Sadly, through a caprice of genetics, all such skills have totally bypassed me. I am not happy doing any sort of DIY around the house, apart from the most basic of tasks. I’ll replace light bulbs, not that such a task is a regularity with the new LED bulbs. I replaced the front doorbell in 2020 which involved taking off the wireless button on the door frame outside and replacing it with another. It was no more complex than removing two screws and fixing two new ones. Beyond this I’ll defer to professionals. If any small building, plumbing or electrical work is required, I’ll have it carried out by those who do it for a living. And I am quite content with this arrangement. I am fortunate enough to be able to pay for these services and if anything goes wrong, there’s a right to recourse. I am also not the sort of person who sees not being good at DIY as a slight against his manhood.

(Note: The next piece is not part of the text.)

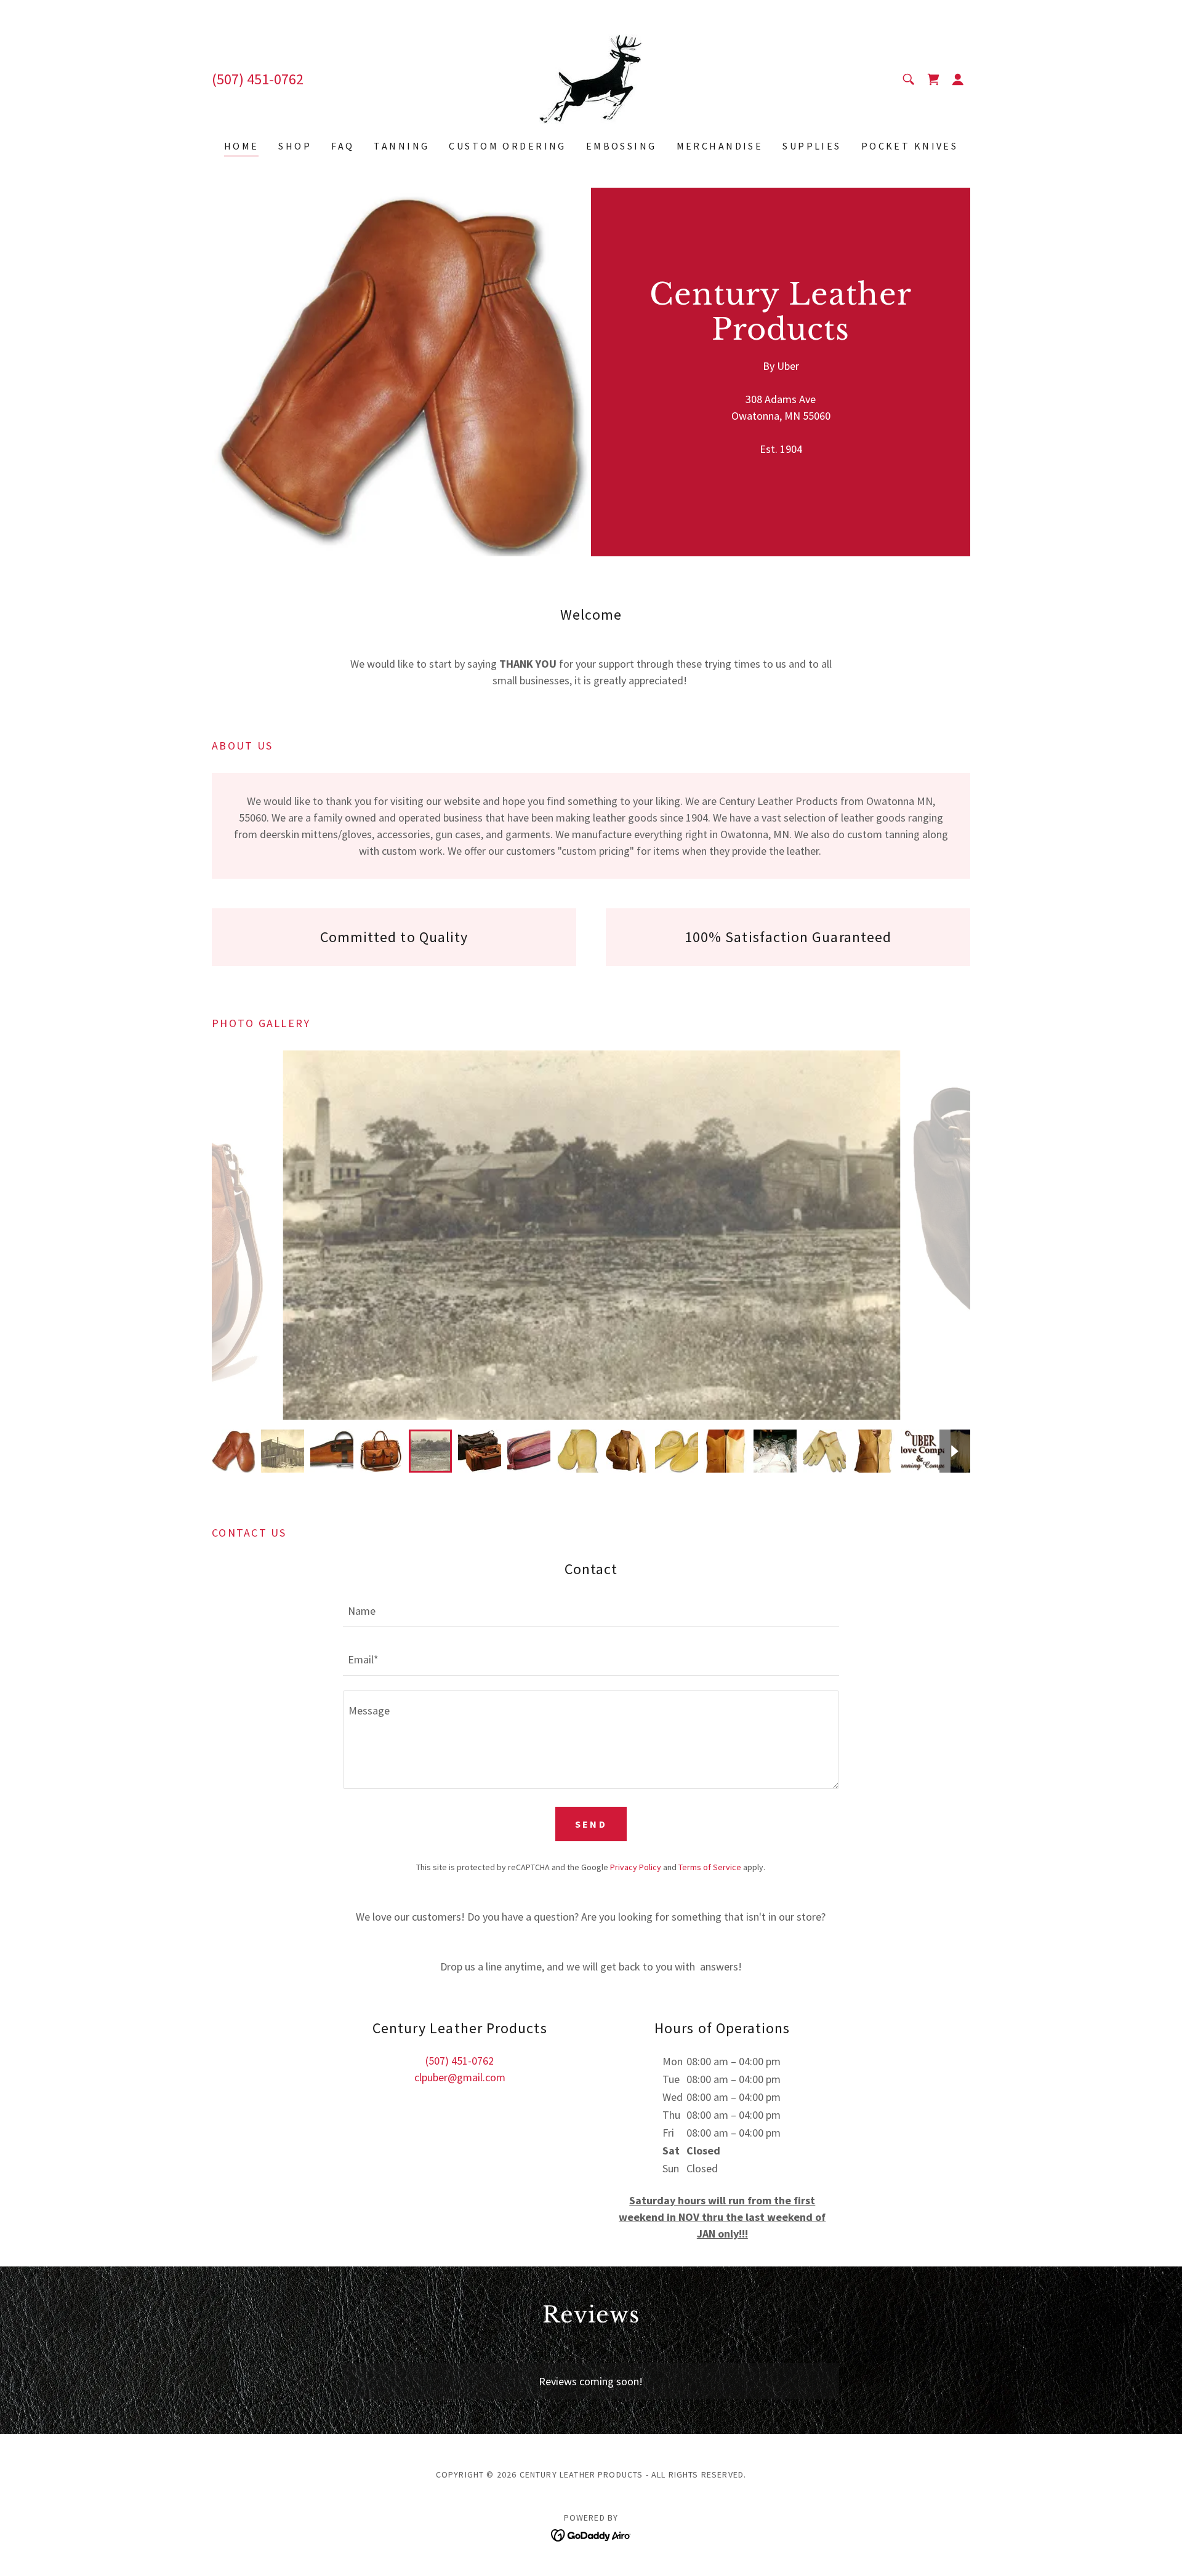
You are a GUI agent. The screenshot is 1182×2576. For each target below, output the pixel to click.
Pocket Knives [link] (910, 146)
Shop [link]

Although I am reluctant to undertake DIY in the traditional sense, I’m quite happy to mess with most sorts of technology. Taking apart a laptop, building a PC and software troubleshooting hold no fear for me and I will happily give anything of this nature a go. I can also wire Cat 5e cabling, build a server cabinet and install trunking and tray. I suppose it comes down to training and what you’re familiar with. Plus dealing with tech is not exactly comparable to redecorating your lounge. A bad installation of an operating system can be resolved by a reinstallation. A badly wallpapered lounge is a matter of public record and harder to redress. Which makes me wonder if there is an element of risk aversion in my attitude towards DIY, as opposed to just indifference and possibly a degree of indolence.
However, I recently decided to step outside of my DIY comfort zone and fitted a new letterbox to our front door. The existing one had broken and was a potential security hazard. So I measured the various dimensions and tried to find a replacement on Amazon. Needless to say, things didn’t go as planned and I had to adapt the replacement letterbox to get it to fit. Two plastic fittings that weren’t required were fouling the hole in the uPVC door, so I had to remove them. As this letterbox was a fraction larger than the old one, the existing screw holes didn’t line up. I don’t own a drill but managed to make new ones using a bradawl attachment on a Swiss Army Penknife. It wasn’t an especially difficult job but it was a learning experience. It’s made me think about my household's lack of tools and the disposable nature of so many items these days. It also highlights our lack of traditional skills as a society and the wider question of how most of us have no idea how the things we rely upon actually work.